Assim, a perícia é prova válida nas ações cassatórias e deve ser requerida no primeiro instante de fala das partes e realizada durante a instrução e não a posteriori. Incabível, ainda confundir a perícia com as diligências realizadas no fim da instrução, pois a manifestação acerca de seu conteúdo realizada em sede de alegações finais não consegue cumprir as funções inerentes ao contraditório substancial. Por fim, as decisões judiciais em sentido contrário poderão ser atacadas por via de Mandado de Segurança.
Referências
JORGE, Flávio Cheim; LIBERATO, Ludgero; RODRIGUES, Marcelo Abelha. Curso de Direito Eleitoral. Salvador: JusPodivm, 2020.
LAGE, Fernanda de Carvalho. Processo Civil Eleitoral: sob uma perspectiva feminista. Rio de Janeiro: Lumen Juris, 2019.
PECCININ, Luiz Eduardo; GOLAMBIUK, Paulo Henrique. O impacto do contraditório substancial no Direito Eleitoral à luz do novo Código de Processo Civil.
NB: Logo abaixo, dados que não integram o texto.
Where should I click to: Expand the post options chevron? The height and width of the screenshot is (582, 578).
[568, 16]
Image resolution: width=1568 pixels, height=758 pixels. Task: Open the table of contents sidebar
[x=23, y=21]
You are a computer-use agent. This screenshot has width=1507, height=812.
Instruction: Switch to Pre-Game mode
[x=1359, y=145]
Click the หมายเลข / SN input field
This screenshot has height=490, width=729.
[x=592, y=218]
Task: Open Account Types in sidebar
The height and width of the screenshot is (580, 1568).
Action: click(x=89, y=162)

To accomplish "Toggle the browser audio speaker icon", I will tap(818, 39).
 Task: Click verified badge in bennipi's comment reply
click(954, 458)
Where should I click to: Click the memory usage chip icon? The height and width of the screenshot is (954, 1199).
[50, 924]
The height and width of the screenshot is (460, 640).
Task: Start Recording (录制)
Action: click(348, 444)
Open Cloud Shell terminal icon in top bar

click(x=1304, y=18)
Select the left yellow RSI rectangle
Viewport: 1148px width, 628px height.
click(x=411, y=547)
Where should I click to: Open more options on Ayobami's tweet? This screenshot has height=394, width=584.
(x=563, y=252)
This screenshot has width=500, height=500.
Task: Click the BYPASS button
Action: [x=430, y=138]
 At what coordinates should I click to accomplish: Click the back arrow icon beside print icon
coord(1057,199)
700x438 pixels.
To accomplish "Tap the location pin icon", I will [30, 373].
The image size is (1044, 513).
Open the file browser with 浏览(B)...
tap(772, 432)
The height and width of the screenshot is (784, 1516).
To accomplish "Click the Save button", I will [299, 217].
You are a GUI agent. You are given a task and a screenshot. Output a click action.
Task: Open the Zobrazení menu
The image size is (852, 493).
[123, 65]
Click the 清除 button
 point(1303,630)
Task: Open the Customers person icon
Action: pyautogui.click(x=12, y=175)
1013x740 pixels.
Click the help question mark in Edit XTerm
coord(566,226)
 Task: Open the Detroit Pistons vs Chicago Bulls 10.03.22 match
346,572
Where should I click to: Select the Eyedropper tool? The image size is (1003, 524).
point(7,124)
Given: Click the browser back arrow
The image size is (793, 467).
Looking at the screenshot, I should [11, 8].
In: TAVARES, André Ramos; AGRA, Walber de Moura; PEREIRA, Luiz Fernando (Coord.). O Direito Eleitoral e o novo Código de Processo Civil. Belo Horizonte: Fórum, 2016.
[1] Art. 3º […] § 3° O impugnante especificará, desde logo, os meios de prova com que pretende demonstrar a veracidade do alegado, arrolando testemunhas, se for o caso, no máximo de 6 (seis). Art. 4° A partir da data em que terminar o prazo para impugnação, passará a correr, após devida notificação, o prazo de 7 (sete) dias para que o candidato, partido político ou coligação possa contestá-la, juntar documentos, indicar rol de testemunhas e requerer a produção de outras provas, inclusive documentais, que se encontrarem em poder de terceiros, de repartições públicas ou em procedimentos judiciais, ou administrativos, salvo os processos em tramitação em segredo de justiça.
[2] Art. 22. Qualquer partido político, coligação, candidato ou Ministério Público Eleitoral poderá representar à Justiça Eleitoral, diretamente ao Corregedor-Geral ou Regional, relatando fatos e indicando provas, indícios e circunstâncias e pedir abertura de investigação judicial para apurar uso indevido, desvio ou abuso do poder econômico ou do poder de autoridade, ou utilização indevida de veículos ou meios de comunicação social, em benefício de candidato ou de partido político, obedecido o seguinte rito […]
[3] Art. 4º […] § 2° Nos 5 dias subsequentes, o Juiz, ou o Relator, procederá a todas as diligências que determinar, de ofício ou a requerimento das partes. Art. 22 […] VI – nos 3 dias subsequentes, o Corregedor procederá a todas as diligências que determinar, ex officio ou a requerimento das partes;
[4] “Todos os demais feitos que tratem da possibilidade, ainda que mínima no caso concreto, de cassação de registro, diploma ou mandato, ou que cominem ou gerem na via reflexa uma inelegibilidade no acusado deveriam respeitar, em sua plenitude, o princípio do contraditório”. (PECCININ, GOLAMBIUK, 2016, p. 97).